DIRECTIONS:
Look through the data that follows and copy each line with the string "legend".

Saved data entries:
[Start of section]
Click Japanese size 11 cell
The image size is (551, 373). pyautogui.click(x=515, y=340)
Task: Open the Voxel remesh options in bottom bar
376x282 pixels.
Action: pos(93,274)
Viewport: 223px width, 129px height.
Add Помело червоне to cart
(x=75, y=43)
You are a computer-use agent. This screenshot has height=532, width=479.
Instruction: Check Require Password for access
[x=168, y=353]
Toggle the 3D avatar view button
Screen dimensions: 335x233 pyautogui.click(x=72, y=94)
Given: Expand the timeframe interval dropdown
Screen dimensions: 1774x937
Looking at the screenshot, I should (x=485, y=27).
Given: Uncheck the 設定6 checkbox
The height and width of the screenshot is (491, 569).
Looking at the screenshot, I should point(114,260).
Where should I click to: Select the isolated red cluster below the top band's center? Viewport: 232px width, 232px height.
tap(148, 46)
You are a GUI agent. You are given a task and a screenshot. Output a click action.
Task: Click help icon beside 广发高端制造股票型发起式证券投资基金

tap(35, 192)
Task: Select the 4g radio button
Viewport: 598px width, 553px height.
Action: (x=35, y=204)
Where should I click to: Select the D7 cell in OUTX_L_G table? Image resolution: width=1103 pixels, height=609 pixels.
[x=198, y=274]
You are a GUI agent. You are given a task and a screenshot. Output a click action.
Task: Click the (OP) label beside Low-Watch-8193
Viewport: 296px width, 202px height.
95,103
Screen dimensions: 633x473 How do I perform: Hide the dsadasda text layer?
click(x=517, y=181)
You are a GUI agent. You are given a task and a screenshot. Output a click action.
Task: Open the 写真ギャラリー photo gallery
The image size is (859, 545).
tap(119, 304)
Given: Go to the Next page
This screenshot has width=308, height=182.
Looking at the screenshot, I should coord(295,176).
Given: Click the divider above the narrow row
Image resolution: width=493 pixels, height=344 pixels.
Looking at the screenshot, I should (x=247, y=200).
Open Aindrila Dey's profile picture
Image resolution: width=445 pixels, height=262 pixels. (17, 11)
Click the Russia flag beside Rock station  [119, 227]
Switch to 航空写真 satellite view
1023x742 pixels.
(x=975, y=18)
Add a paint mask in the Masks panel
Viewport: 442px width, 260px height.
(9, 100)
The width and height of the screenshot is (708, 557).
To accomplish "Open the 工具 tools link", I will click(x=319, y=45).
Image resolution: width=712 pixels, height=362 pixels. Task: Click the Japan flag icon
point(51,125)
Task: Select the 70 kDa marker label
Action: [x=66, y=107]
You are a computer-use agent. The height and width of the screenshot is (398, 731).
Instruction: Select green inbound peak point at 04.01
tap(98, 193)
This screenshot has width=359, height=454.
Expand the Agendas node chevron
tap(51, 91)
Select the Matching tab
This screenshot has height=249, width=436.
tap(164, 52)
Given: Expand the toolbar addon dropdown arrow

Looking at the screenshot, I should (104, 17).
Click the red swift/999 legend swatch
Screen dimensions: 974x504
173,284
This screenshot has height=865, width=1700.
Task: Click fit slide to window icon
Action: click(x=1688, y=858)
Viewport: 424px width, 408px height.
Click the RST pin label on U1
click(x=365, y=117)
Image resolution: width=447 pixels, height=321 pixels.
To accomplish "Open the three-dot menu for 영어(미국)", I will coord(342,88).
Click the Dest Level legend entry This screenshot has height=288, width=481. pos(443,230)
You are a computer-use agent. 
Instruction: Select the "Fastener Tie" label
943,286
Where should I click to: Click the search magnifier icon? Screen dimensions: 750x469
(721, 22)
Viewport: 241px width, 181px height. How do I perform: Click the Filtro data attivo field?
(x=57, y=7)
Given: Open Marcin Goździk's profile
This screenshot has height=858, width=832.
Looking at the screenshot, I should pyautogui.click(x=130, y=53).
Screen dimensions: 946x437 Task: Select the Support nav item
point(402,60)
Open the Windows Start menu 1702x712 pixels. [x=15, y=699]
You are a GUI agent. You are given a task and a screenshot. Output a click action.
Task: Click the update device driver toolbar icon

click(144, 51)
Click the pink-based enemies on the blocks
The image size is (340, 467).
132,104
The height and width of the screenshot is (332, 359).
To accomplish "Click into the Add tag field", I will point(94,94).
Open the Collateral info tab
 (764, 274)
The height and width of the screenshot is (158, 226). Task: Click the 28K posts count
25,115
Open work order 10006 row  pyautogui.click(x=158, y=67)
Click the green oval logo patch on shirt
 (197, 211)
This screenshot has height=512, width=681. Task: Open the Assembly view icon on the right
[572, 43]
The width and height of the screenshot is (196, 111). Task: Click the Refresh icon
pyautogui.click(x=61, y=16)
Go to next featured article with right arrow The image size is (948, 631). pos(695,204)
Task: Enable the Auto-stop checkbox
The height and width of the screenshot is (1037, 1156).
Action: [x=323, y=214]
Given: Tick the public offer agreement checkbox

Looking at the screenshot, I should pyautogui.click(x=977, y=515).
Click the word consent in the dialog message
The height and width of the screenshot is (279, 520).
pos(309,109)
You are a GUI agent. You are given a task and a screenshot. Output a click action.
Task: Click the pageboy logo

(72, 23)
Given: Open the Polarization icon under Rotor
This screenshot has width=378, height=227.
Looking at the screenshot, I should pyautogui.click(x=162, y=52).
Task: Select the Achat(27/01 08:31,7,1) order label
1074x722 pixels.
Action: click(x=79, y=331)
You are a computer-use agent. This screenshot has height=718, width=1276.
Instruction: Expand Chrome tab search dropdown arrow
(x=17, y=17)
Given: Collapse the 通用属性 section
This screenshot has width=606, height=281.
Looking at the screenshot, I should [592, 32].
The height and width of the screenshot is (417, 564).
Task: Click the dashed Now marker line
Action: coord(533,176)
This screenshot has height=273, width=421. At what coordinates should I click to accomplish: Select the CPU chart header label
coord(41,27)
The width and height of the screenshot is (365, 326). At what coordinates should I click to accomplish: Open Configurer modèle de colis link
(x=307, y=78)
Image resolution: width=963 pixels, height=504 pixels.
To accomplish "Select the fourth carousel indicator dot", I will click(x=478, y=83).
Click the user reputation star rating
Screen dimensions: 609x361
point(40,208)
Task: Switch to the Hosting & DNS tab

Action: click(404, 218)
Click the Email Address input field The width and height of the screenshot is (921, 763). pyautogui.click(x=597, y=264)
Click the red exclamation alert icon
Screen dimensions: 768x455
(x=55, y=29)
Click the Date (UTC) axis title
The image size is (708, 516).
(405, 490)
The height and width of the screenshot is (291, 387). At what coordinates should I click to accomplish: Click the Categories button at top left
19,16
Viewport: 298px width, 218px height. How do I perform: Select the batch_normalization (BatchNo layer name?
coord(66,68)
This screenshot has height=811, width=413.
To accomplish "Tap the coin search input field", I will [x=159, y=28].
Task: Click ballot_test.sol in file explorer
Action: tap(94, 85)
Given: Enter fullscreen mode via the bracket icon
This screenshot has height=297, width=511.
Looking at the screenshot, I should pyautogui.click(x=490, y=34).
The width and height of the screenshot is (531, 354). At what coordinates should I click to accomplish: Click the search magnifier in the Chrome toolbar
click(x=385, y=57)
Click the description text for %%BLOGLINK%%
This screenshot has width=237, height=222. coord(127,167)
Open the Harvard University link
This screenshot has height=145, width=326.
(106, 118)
[End of section]
REPLY TO THE EXERCISE:
Click the red swift/999 legend swatch
Click the Dest Level legend entry This screenshot has height=288, width=481. pos(443,230)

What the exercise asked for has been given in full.